La plupart des pays du monde ont établi des relations avec la Chine depuis plus de soixante ans et ils ne sont plus qu'une douzaine à reconnaître diplomatiquement Taïwan. Parmi ces pays, qui n'ont donc pas de représentation à Pékin, il y a, en Europe, le Vatican; en Afrique, l'Eswatini; en Amérique latine, le Guatemala, Haïti ou encore Sainte-Lucie; et en Océanie, en plus des Palaos, des îles Marshall et de Tuvalu, il y avait, jusqu'au 15 janvier 2024, Nauru.

David Adeang, le président de cette petite île, de 12.500 habitants, située dans le Pacifique à environ 4.000 kilomètres au nord-est de Sydney, a déclaré que son pays «ne développera plus de relations officielles ni d'échanges officiels» avec Taïwan et qu'il reconnaît désormais cette île comme une «partie inaliénable du territoire chinois». À Taipei, la capitale de Taïwan, on accuse la Chine d'avoir offert une «aide économique» à Nauru pour faire basculer ses liens diplomatiques vers Pékin. Et, «afin de préserver sa dignité nationale», Taïwan a, de son côté, rompu ses liens avec l'île du Pacifique.

Pékin fait donc en sorte de manifester son irritation après le résultat de la présidentielle taïwanaise. Mais d'autres élections, pour renouveler le Yuan législatif, le Parlement de l'île, se déroulaient également le 13 janvier et leurs résultats ne concernent pas les relations avec la Chine populaire. Le PDP, le parti du président, a perdu la majorité.

Il a obtenu 51 députés et, avec 52 sièges, le Kuomintang le dépasse d'une courte tête. Un nouveau parti, le Parti du peuple taïwanais (TPP), fort de 8 députés, va en bonne logique jouer un rôle d'arbitre. Ces résultats législatifs montrent donc que les électeurs taïwanais n'ont pas été seulement motivés par la question des relations avec Pékin.

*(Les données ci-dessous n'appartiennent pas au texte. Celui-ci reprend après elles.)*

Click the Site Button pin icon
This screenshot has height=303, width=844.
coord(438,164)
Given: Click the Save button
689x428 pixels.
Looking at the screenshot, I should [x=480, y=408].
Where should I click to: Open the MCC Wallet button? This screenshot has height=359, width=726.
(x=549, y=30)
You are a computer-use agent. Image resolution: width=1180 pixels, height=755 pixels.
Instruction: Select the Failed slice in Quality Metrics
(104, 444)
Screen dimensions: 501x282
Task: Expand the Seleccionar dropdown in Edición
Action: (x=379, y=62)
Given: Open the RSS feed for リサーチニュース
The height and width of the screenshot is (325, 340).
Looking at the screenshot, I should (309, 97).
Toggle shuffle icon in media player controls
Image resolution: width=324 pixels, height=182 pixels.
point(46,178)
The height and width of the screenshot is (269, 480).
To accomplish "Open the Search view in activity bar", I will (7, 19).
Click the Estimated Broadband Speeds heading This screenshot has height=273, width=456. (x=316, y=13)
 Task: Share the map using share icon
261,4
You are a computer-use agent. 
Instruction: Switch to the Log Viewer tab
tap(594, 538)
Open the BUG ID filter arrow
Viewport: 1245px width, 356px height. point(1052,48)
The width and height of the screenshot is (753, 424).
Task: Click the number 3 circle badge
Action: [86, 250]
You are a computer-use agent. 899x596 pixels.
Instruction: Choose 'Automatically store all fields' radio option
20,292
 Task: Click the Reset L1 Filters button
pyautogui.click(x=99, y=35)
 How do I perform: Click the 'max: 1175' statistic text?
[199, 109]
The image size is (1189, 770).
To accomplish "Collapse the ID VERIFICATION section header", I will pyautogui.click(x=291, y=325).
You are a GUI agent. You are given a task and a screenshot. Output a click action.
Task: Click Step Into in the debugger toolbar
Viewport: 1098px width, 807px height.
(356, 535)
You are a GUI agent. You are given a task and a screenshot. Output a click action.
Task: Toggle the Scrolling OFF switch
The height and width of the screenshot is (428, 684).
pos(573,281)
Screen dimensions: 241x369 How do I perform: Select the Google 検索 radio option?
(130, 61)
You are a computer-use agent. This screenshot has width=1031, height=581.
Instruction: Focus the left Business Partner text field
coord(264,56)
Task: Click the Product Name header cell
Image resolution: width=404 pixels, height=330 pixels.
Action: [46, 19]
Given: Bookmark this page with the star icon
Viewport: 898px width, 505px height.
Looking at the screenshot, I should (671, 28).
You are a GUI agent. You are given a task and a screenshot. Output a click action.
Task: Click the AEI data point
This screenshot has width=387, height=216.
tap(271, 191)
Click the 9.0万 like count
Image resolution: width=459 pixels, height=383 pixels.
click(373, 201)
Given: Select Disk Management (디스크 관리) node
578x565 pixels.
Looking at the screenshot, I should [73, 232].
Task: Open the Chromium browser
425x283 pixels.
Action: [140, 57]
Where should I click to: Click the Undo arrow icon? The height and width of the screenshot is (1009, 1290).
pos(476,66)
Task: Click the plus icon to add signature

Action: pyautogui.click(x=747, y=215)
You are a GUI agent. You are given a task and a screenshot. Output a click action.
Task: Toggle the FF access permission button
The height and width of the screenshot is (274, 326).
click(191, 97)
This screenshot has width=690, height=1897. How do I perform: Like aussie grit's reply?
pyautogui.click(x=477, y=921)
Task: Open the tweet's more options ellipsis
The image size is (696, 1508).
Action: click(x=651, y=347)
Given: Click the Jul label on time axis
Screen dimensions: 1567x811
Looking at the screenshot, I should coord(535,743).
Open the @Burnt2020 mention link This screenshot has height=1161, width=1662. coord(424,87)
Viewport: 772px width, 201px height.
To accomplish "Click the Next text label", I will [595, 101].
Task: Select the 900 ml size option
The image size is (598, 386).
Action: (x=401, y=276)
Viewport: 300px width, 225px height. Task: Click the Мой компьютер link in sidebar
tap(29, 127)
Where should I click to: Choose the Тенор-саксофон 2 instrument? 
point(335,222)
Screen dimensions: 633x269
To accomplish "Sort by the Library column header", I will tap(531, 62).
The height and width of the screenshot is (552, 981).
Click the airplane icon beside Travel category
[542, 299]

Sur ce sujet, le Kuomintang prône une meilleure relation avec Pékin sans parler de réunification. Quant au PDP, plus proche de Washington, il ne parle pas d'indépendance. Mais surtout, d'autres questions ont joué un rôle dans ce scrutin législatif, comme les prix du logement, la stagnation des salaires et, sans doute aussi, une usure de la pratique du pouvoir par le Parti démocrate progressiste. Le nouveau président taïwanais se retrouve en tout cas dans une situation de cohabitation comme il en existe parfois dans d'autres pays démocratiques.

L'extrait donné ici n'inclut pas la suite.